I want to open multiple csv files in python, collate them and have python create a new file with the data from the multiple files reorganised...
Is there a way for me to read all the files from a single directory on my desktop and read them in python like this?
Thanks a lot
If you a have a directory containing your csv files, and they all have the extension .csv, then you could use, for example, glob and pandas to read them all in and concatenate them into one csv file. For example, say you have a directory, like this:
csvfiles/one.csv
csvfiles/two.csv
where one.csv contains:
name,age
Keith,23
Jane,25
and two.csv contains:
name,age
Kylie,35
Jake,42
Then you could do the following in Python (you will need to install pandas with, e.g., pip install pandas):
import glob
import os
import pandas as pd
# the path to your csv file directory
mycsvdir = 'csvdir'
# get all the csv files in that directory (assuming they have the extension .csv)
csvfiles = glob.glob(os.path.join(mycsvdir, '*.csv'))
# loop through the files and read them in with pandas
dataframes = [] # a list to hold all the individual pandas DataFrames
for csvfile in csvfiles:
df = pd.read_csv(csvfile)
dataframes.append(df)
# concatenate them all together
result = pd.concat(dataframes, ignore_index=True)
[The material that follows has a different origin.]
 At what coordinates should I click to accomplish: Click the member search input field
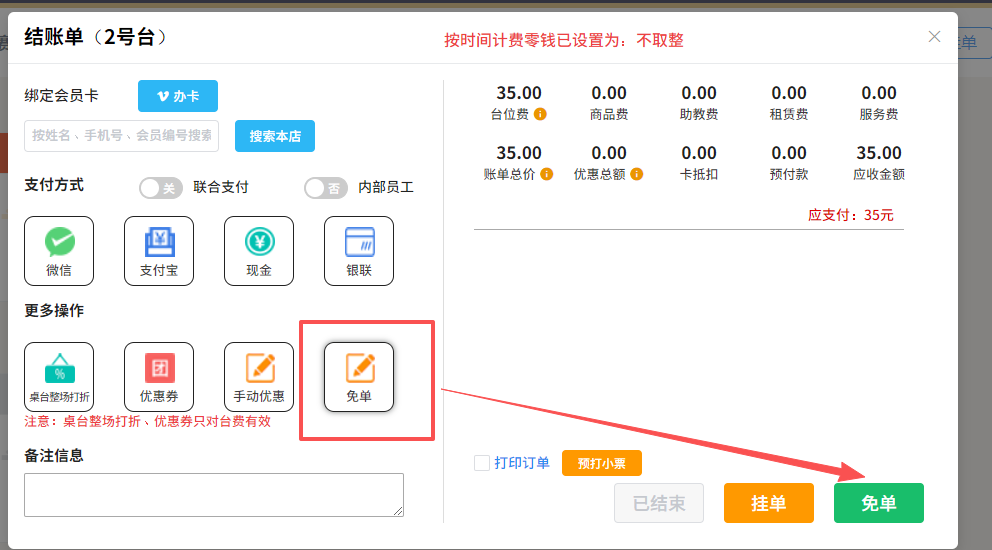[121, 135]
# print out to a new csv file
result.to_csv('all.csv')
Note that the output csv file will have an additional column at the front containing the index of the row. To avoid this you could instead use:
result.to_csv('all.csv', index=False)
You can see the documentation for the to_csv() method here.
Hope that helps.
Here is a very simple way to do what you want to do.
import pandas as pd
import glob, os
os.chdir("C:\\your_path\\")
results = pd.DataFrame([])
for counter, file in enumerate(glob.glob("1*")):
namedf = pd.read_csv(file, skiprows=0, usecols=[1,2,3])
results = results.append(namedf)
results.to_csv('C:\\your_path\\combinedfile.csv')
Notice this part: glob("1*")
This will look only for files that start with '1' in the name (1, 10, 100, etc). If you want everything, change it to this: glob("*")
Sometimes it's necessary to merge all CSV files into a single CSV file, and sometimes you just want to merge some files that match a certain naming convention. It's nice to have this feature!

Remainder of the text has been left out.